(Screenshot grounding data)

◇ ◇ ◇ ◇

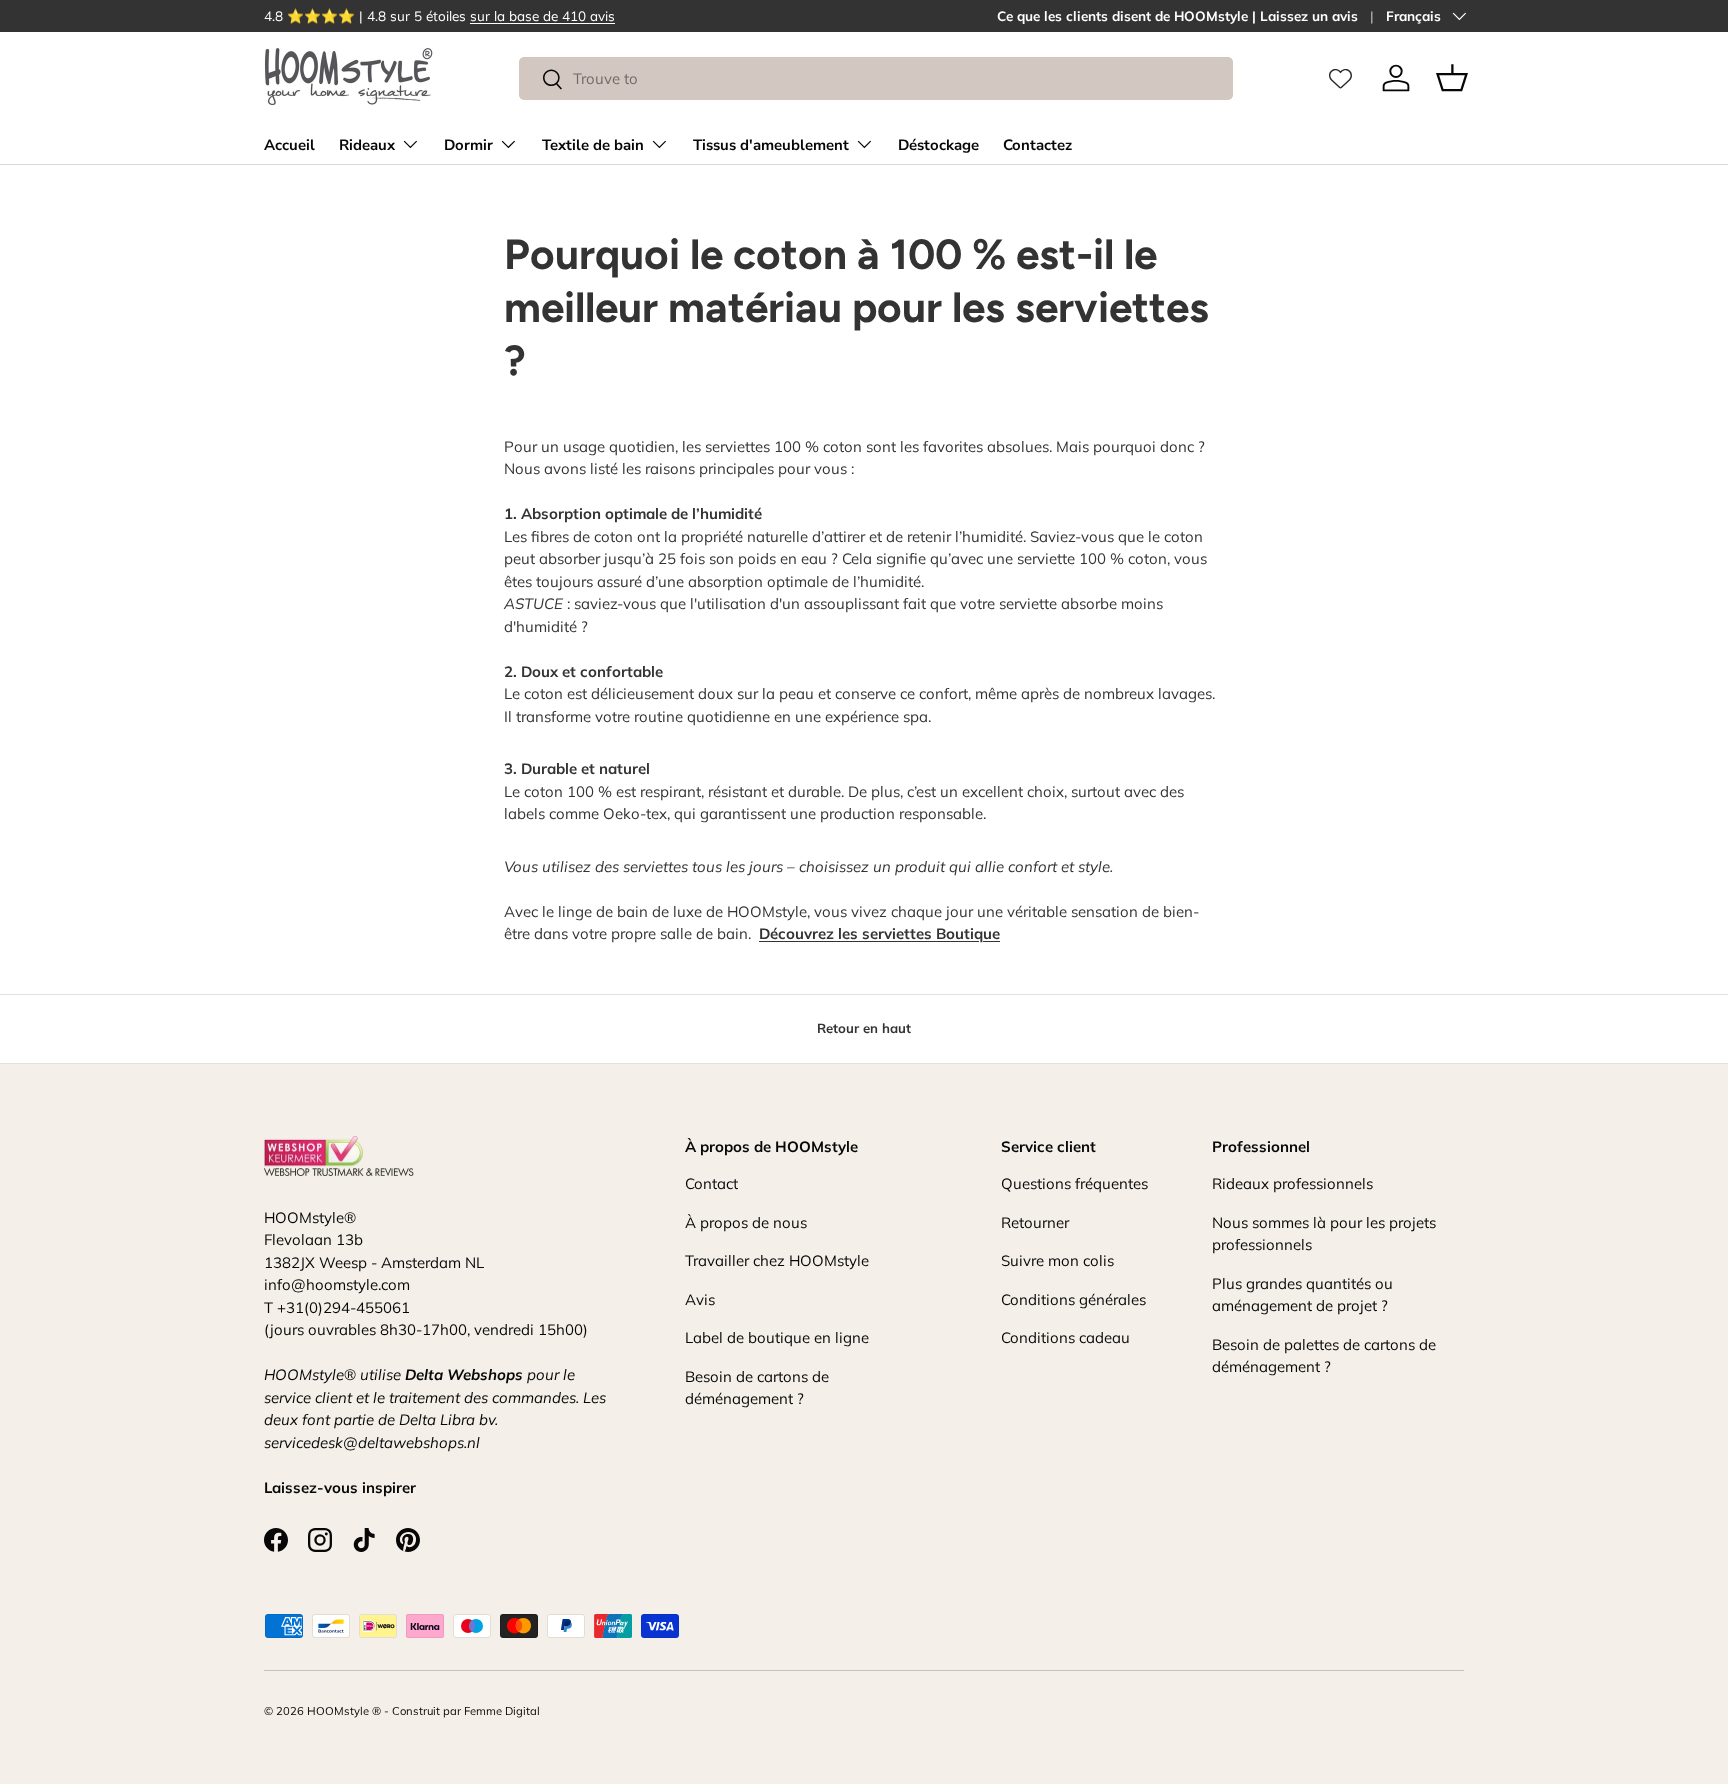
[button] (1452, 78)
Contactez (1037, 145)
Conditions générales (1073, 1299)
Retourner (1035, 1222)
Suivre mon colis (1057, 1260)
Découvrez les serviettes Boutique (879, 933)
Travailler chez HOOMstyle (777, 1260)
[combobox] (875, 78)
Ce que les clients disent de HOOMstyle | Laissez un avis (1177, 15)
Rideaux (367, 145)
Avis (700, 1299)
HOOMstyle (338, 1711)
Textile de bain (593, 145)
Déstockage (938, 145)
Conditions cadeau (1065, 1337)
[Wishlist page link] (1340, 78)
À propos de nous (746, 1222)
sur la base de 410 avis (542, 15)
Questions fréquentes (1074, 1183)
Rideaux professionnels (1292, 1183)
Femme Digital (502, 1711)
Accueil (289, 145)
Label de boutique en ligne (777, 1337)
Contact (711, 1183)
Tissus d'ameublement (771, 145)
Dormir (468, 145)
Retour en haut (864, 1028)
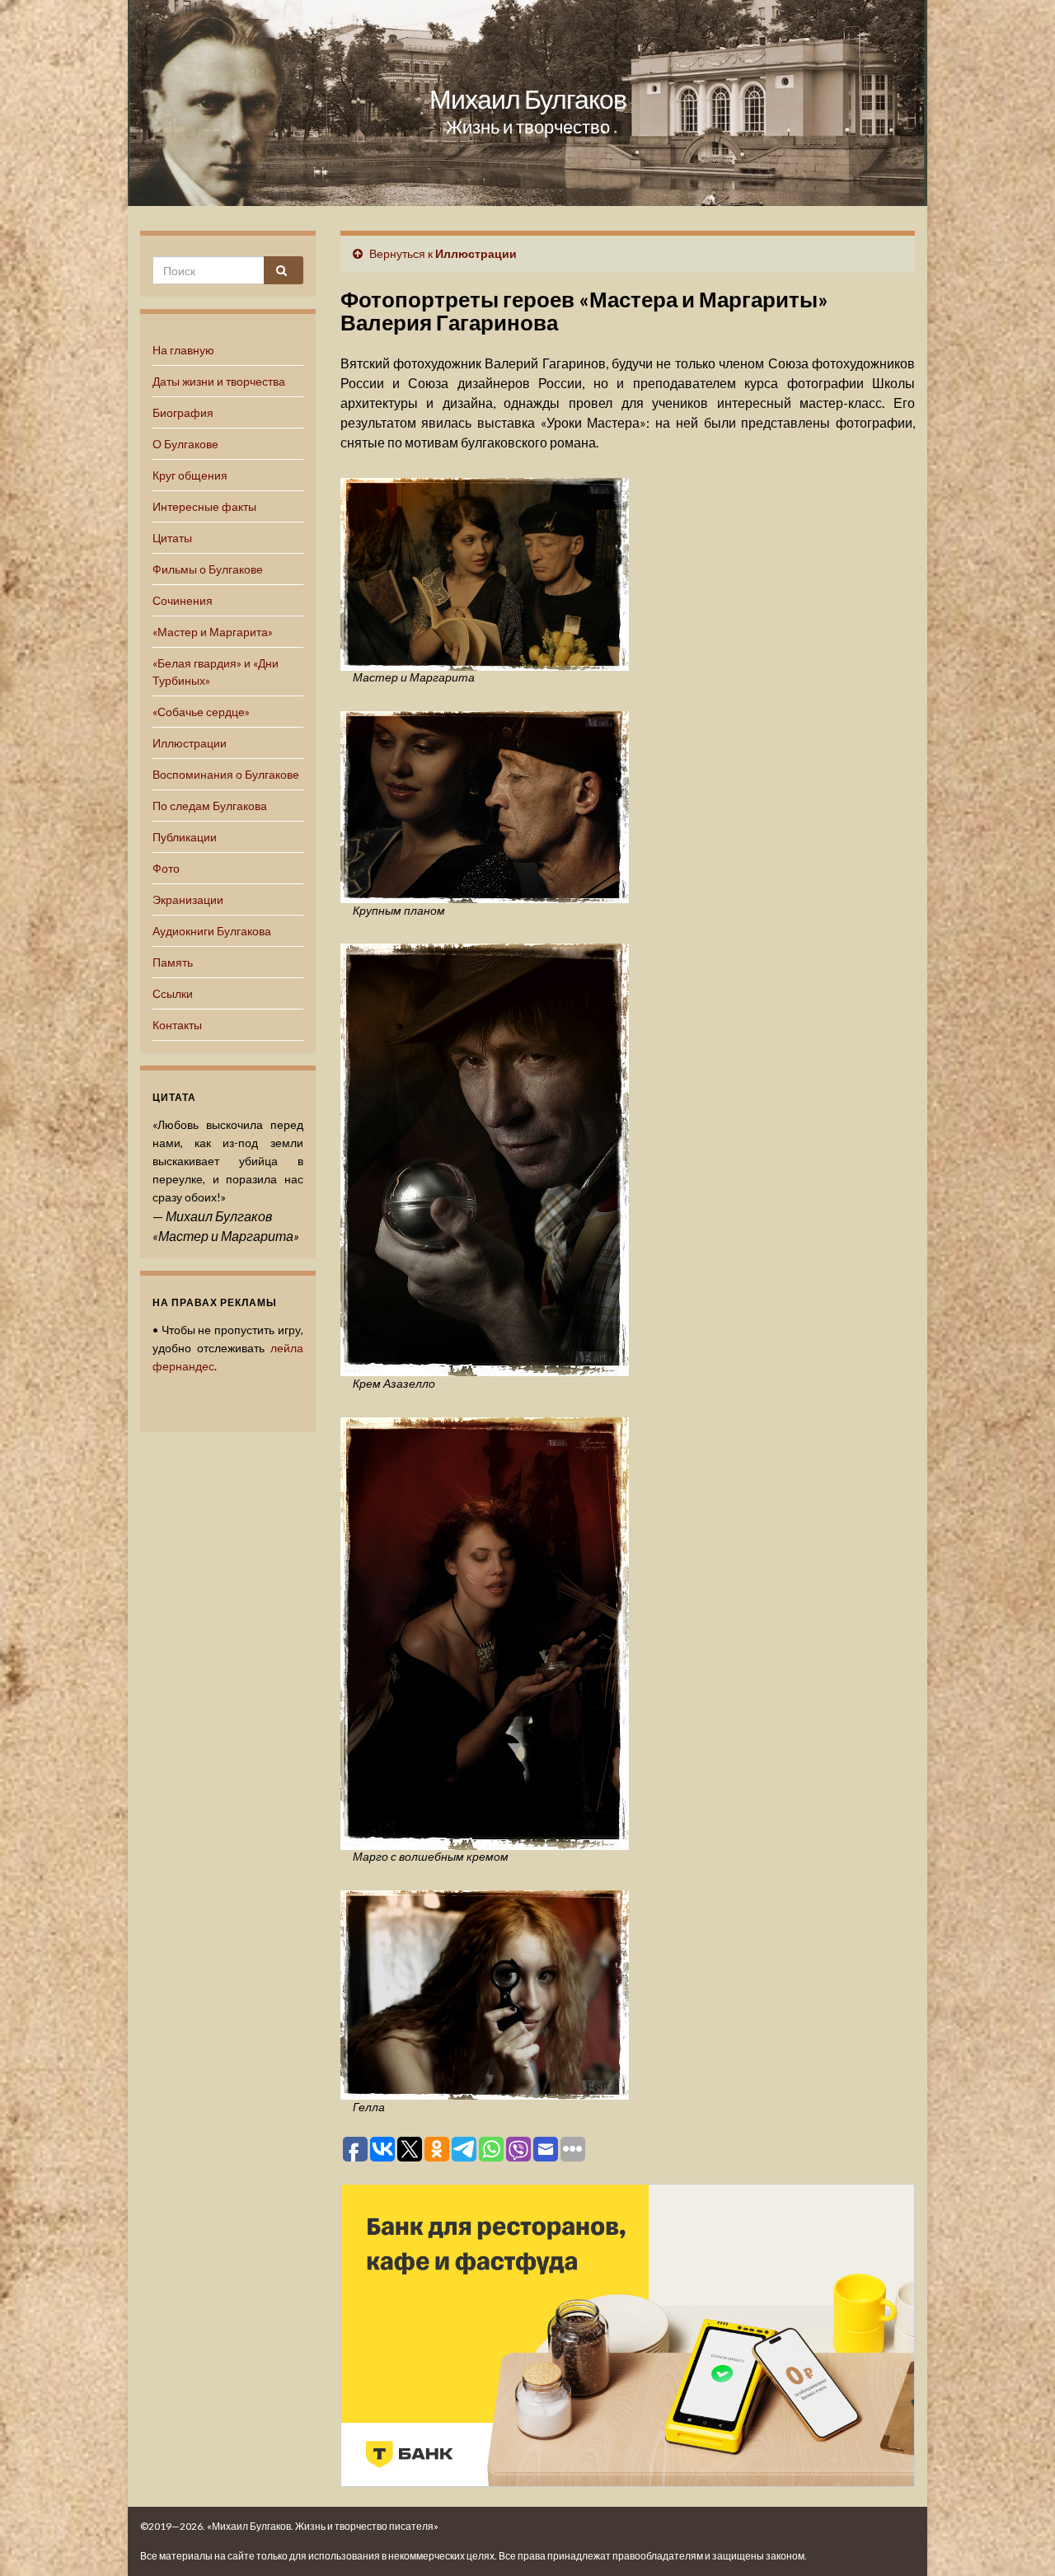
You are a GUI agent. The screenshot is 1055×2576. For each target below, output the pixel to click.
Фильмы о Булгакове (207, 569)
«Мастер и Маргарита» (212, 632)
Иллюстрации (189, 743)
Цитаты (172, 538)
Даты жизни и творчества (218, 381)
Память (172, 962)
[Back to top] (1018, 2539)
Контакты (177, 1025)
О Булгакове (185, 444)
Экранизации (187, 899)
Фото (166, 868)
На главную (183, 350)
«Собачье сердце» (201, 712)
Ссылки (172, 993)
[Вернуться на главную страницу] (527, 103)
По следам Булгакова (209, 806)
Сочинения (182, 600)
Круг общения (189, 475)
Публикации (184, 837)
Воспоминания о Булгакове (225, 774)
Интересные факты (204, 506)
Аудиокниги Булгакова (211, 931)
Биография (182, 412)
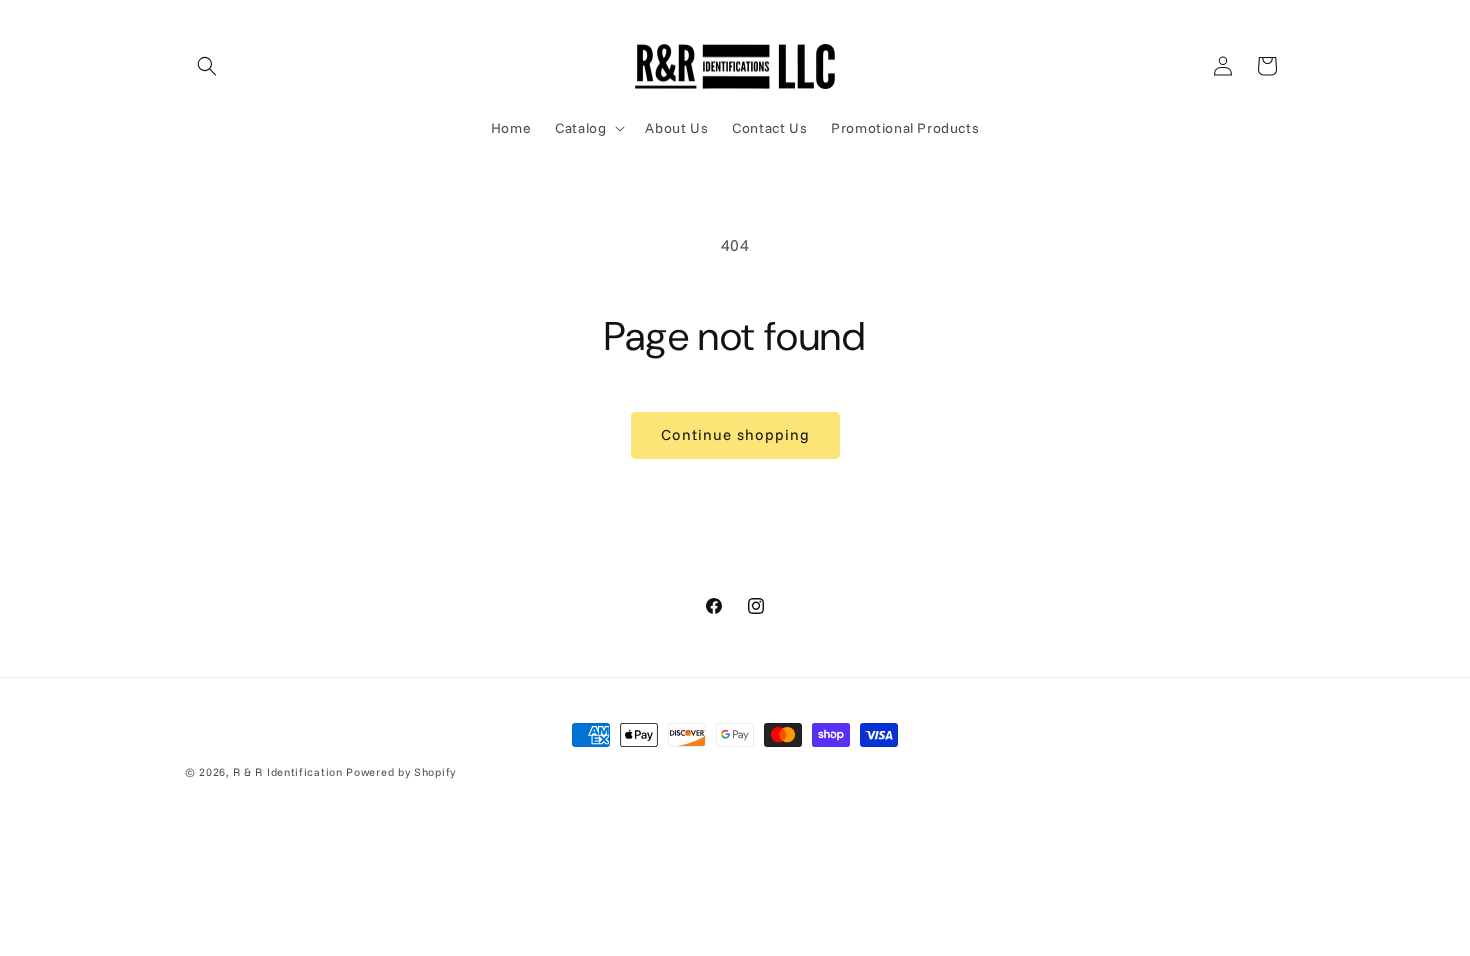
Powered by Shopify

◇ ◇ ◇ ◇

What you should do ::
The lines from the one containing "Круг общения (189, 475)" through the last line above are to be repeated exactly, and only those. Any pictures must be left out.

Final answer ::
Круг общения (189, 475)
Публикации (184, 837)
Воспоминания о Булгакове (225, 774)
Интересные факты (204, 506)
Аудиокниги Булгакова (211, 931)
Биография (182, 412)
Powered by Shopify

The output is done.